New Albany's own Thomas Taneff was named to the honorary consulate to the ambassador. Taneff served as a village councilman for 10 years and is a prominent adoption attorney. The appointment is the first in the Midwest. There are only two other Honorary Consuls in the U.S.
Taneff, a first-generation immigrant from Macedonia, said he is honored to be the honorary consul for the ambassador, and he has a personal tie to the country.
"The love of the country was instilled in us the day we were born," said Taneff. "Also the love of the culture, music, art, and food."
Taneff said he hoped the office would lead to stronger ties between the Macedonian population in Ohio and their native country.
Ohio has a population of at least 100,000 Macedonians, and a large portion of them live in Columbus, said Andia Sangale, an advisor in Columbus Mayor Michael Coleman's office.
She spoke at the opening ceremony which was held at 5:30 p.m.

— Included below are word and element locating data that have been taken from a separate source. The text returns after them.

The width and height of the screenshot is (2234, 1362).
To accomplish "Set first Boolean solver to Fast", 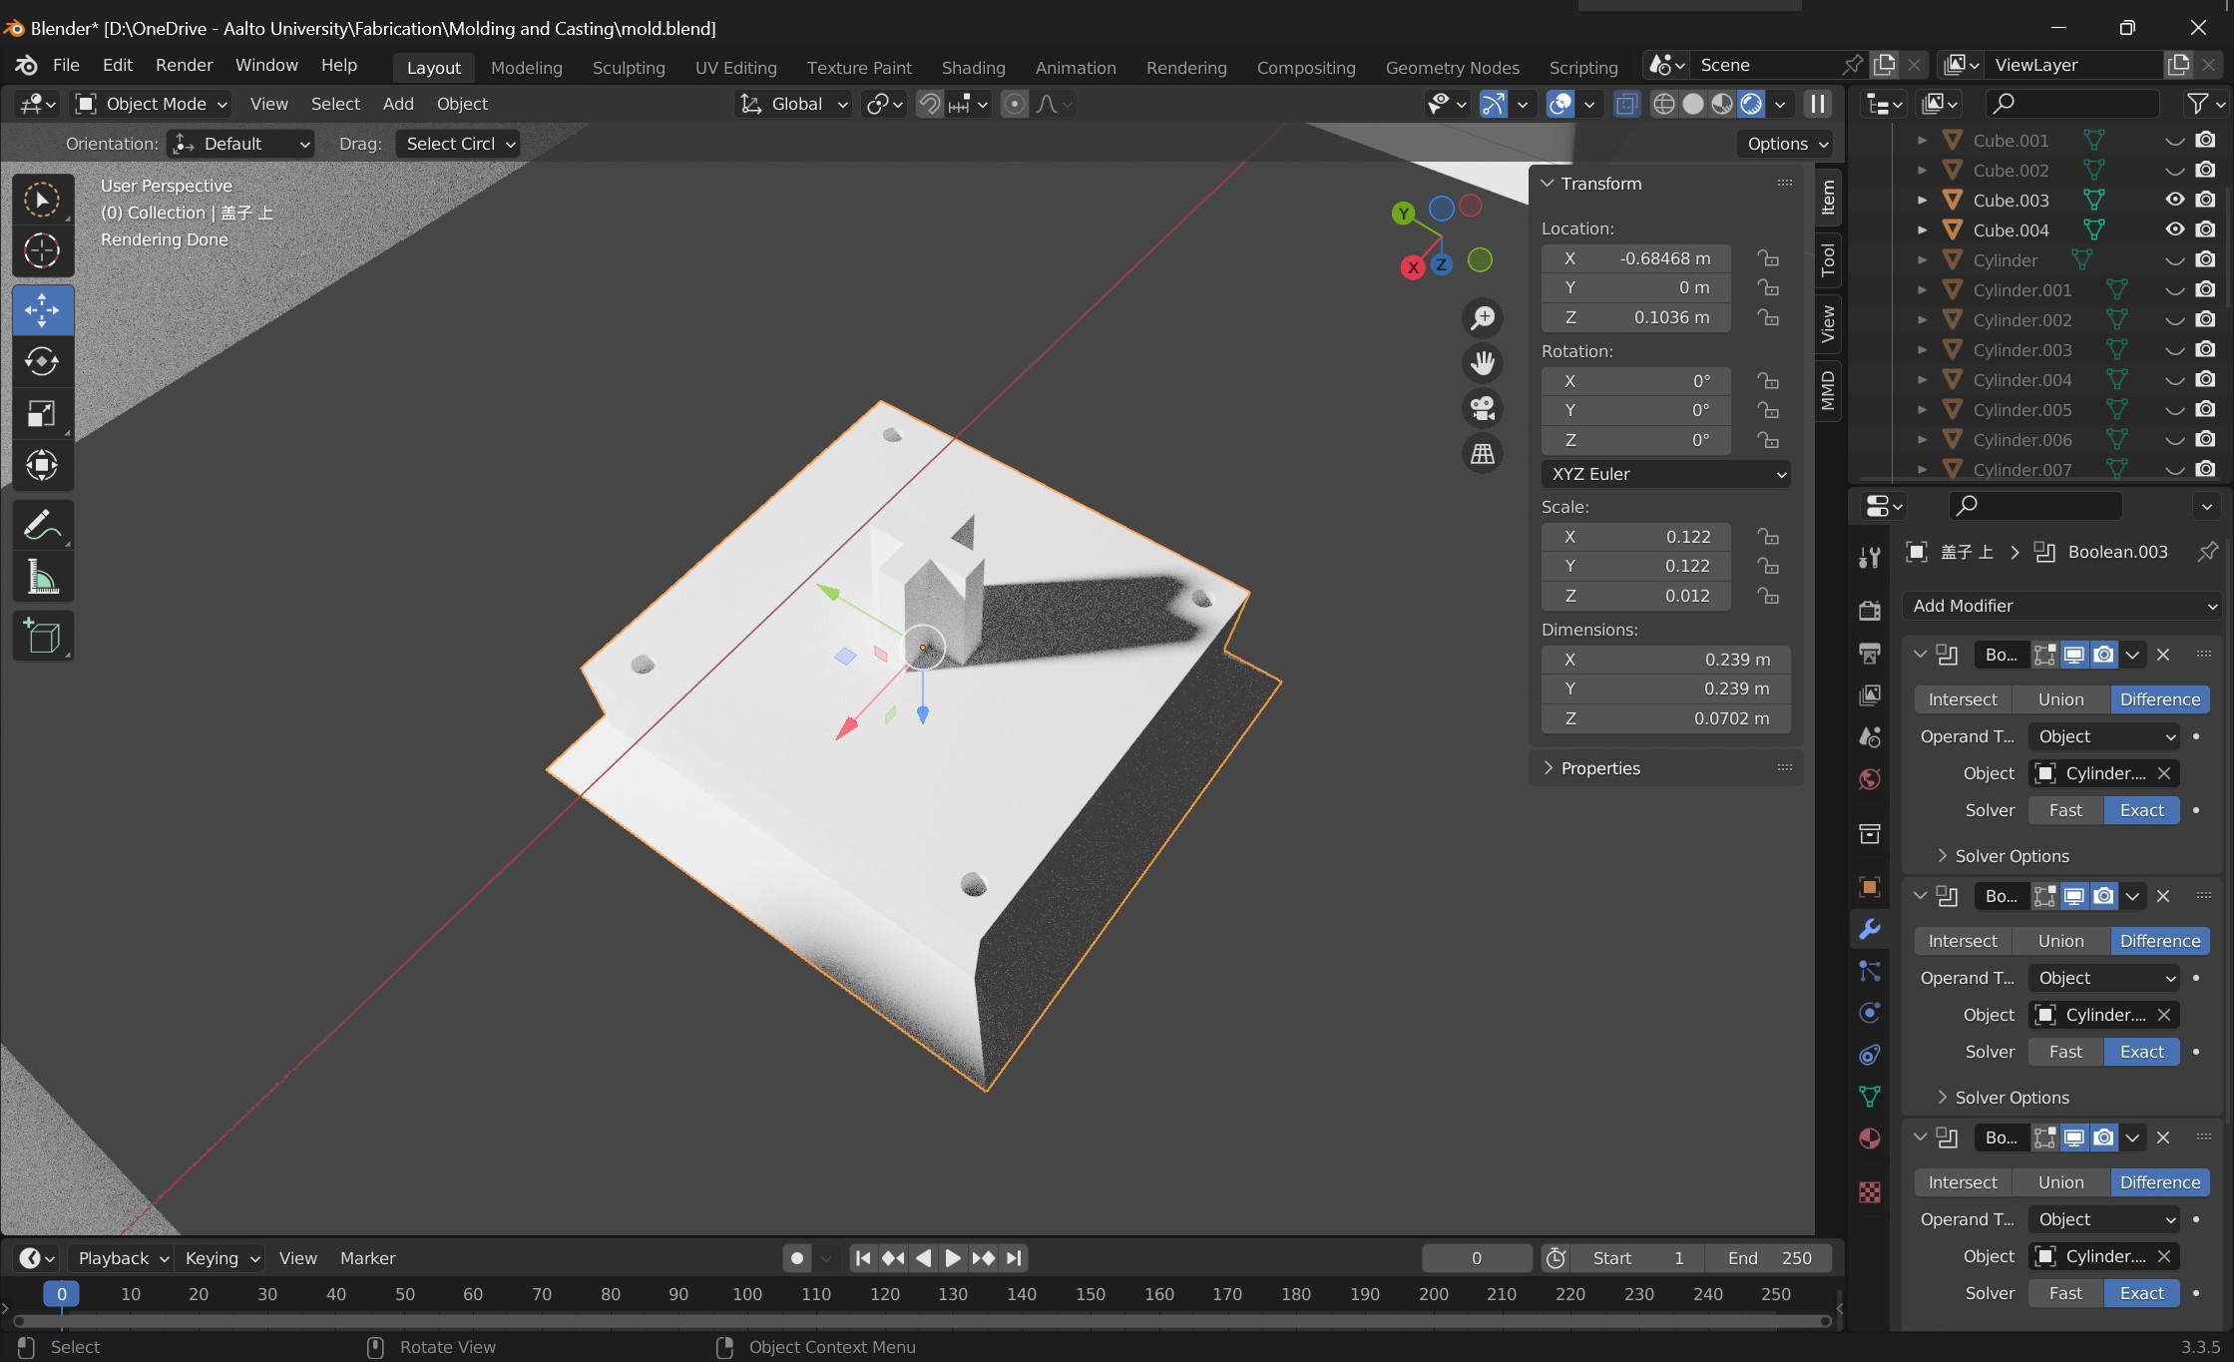I will pyautogui.click(x=2065, y=810).
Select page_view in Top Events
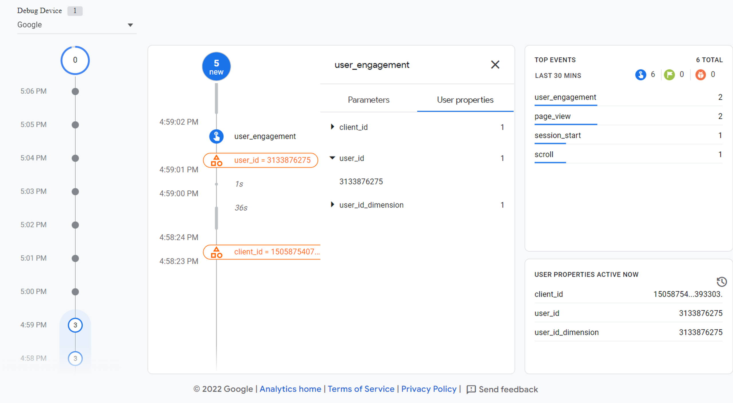 pos(552,116)
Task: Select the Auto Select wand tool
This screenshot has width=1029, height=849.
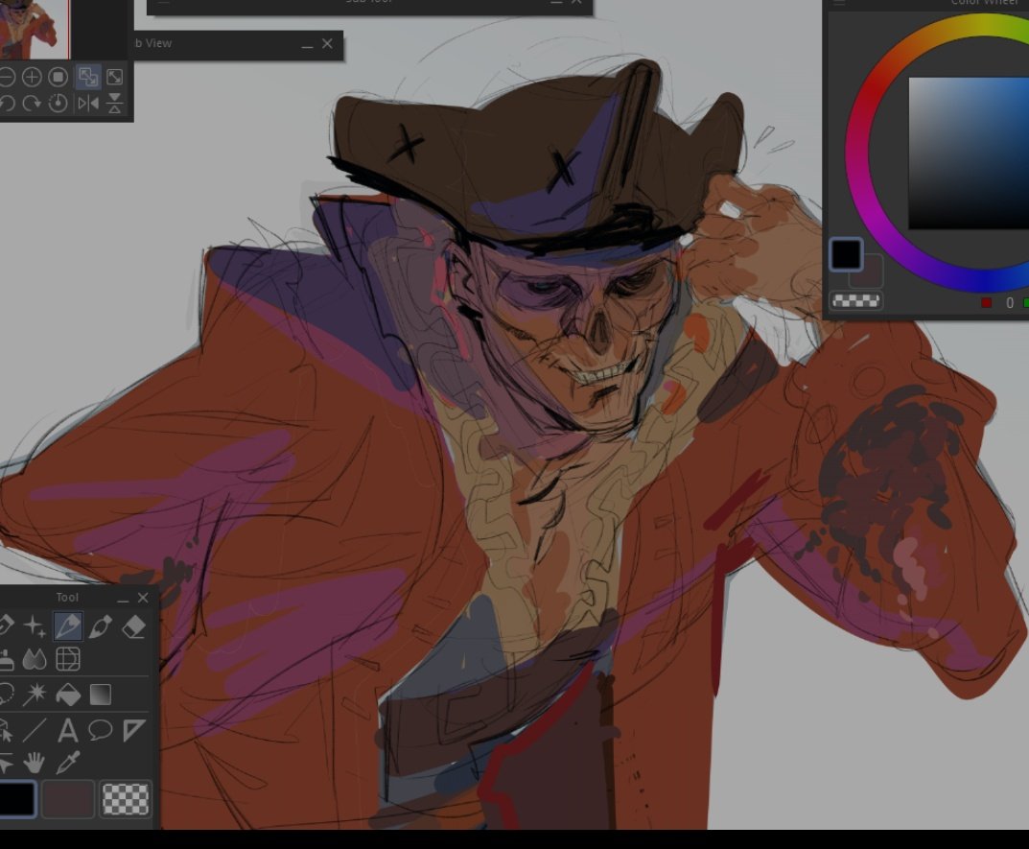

June 19 evening at the office in Taneff's downtown Columbus law office.
"We're so thrilled to have this office here," said Sangale. "We hope this brings more Macedonians to Columbus."
The ambassador shared some of his favorite moments in his career, which began last July when he presented his credentials to President George W. Bush upon starting his post.
"We had a good discussion with President Bush, who was a good friend to my president," he said.
His proudest moment came this past May, when the Declaration of Strategic Partnership between the U.S. and Macedonia was signed. The creation of the Honorary Consulate Office in Ohio was as a direct result of the signing, which was done out of recognition of the common goals between the two nations.
As consulate, Taneff will work to promote good relations between the countries, and strive to stoke culture exchanges, trade and tourism.
"It is emotionally very rewarding," he said. "I want to know that I might help improve the lives of people in Macedonia and help people here with local business opportunities."
The delegation and Taneff met with the Chamber of Commerce of Central Ohio to discuss benefits of investing in Macedonia, and they hope to see a return on their efforts.
"We've had two good meetings with local corporations that might invest over time," said Gligor Tashkovich, minister of foreign investments, who accompanied Jolevski as a representative to the government of Macedonia.
The ambassador said his second trip to the city was en enjoyable one.
"I hope to make two trips a year," he said. "We now have a strong tie with Columbus."
A reception was held at Taneff's New Albany home after the ceremony.
"It is emotionally very rewarding. I want to know that I might help improve the lives of people in Macedonia and help people here with local business opportunities."